──────── VOCI ESTRATTE

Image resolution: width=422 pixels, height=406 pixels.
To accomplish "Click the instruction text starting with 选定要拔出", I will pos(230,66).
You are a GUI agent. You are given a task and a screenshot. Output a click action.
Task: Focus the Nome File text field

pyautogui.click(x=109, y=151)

────────────────
──────── VOCI ESTRATTE

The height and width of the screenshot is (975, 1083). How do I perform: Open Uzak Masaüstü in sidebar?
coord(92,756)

────────────────
──────── VOCI ESTRATTE

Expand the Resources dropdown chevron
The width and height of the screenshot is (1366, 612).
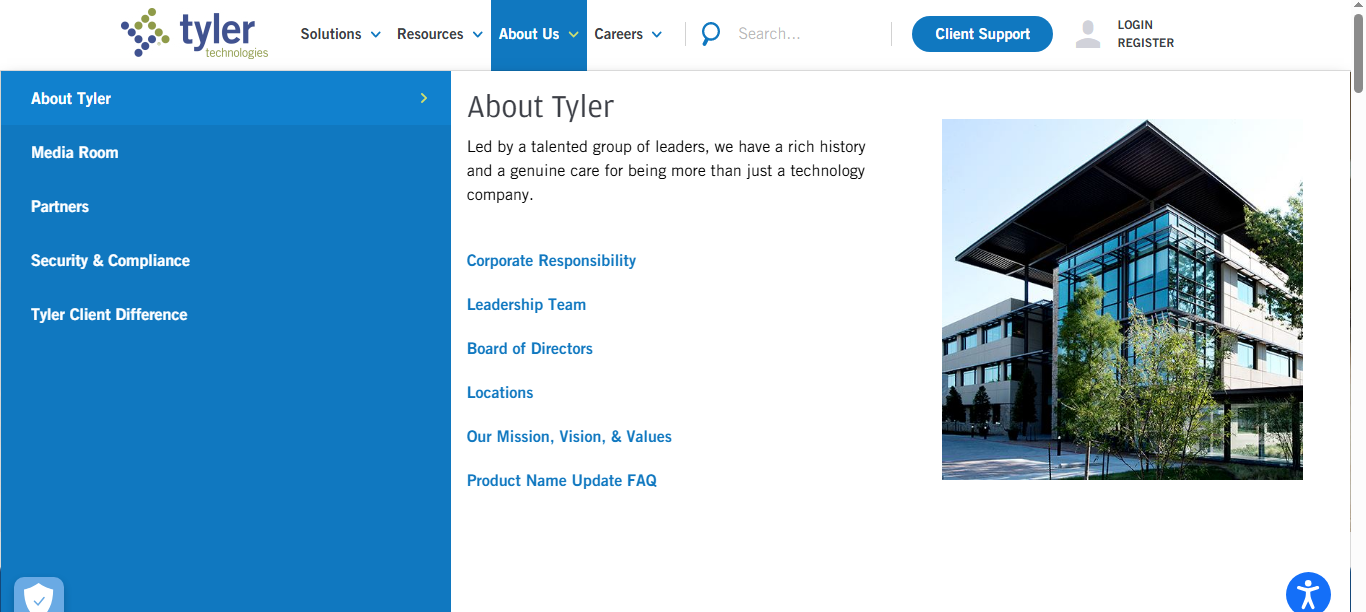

────────────────

## [IL TUO COMPITO]
Puoi trascrivere identico tutto ciò che va dalla riga che contiene "You are a GUI" giù fino alla riga che contiene "pyautogui.click(x=109, y=151)", entrambe incluse?

## [RISULTATO]
You are a GUI agent. You are given a task and a screenshot. Output a click action.
Task: Focus the Nome File text field

pyautogui.click(x=109, y=151)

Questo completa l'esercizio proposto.